> **TRY IT**: Starting at the line that contains "Select Spring Framework", transcribe every remaining line of the entries exactly, including the last one.

> **Dataset entries**:
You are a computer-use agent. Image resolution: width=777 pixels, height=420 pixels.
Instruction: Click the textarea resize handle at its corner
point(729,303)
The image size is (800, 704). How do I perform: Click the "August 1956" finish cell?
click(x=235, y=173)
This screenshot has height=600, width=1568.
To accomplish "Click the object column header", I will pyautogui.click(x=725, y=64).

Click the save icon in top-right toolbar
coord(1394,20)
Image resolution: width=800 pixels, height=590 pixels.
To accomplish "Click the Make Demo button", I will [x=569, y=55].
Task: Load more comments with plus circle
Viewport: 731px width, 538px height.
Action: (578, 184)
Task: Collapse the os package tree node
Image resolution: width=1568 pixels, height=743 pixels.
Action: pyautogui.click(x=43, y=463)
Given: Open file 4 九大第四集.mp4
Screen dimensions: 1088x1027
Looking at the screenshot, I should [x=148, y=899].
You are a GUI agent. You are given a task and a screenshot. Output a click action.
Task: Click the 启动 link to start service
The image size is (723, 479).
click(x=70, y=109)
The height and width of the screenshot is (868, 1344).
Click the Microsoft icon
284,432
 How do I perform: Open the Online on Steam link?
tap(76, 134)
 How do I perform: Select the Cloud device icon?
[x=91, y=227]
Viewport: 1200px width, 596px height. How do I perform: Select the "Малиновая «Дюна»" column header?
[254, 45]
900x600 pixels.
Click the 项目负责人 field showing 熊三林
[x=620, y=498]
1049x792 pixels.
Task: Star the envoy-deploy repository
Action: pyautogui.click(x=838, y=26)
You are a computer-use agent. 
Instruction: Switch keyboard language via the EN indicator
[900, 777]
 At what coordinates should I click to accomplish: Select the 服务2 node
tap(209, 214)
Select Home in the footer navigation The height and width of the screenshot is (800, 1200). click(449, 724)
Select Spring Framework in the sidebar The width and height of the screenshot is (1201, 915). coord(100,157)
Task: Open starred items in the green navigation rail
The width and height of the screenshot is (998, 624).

> **ANSWER SPACE**:
Select Spring Framework in the sidebar The width and height of the screenshot is (1201, 915). coord(100,157)
Task: Open starred items in the green navigation rail
The width and height of the screenshot is (998, 624).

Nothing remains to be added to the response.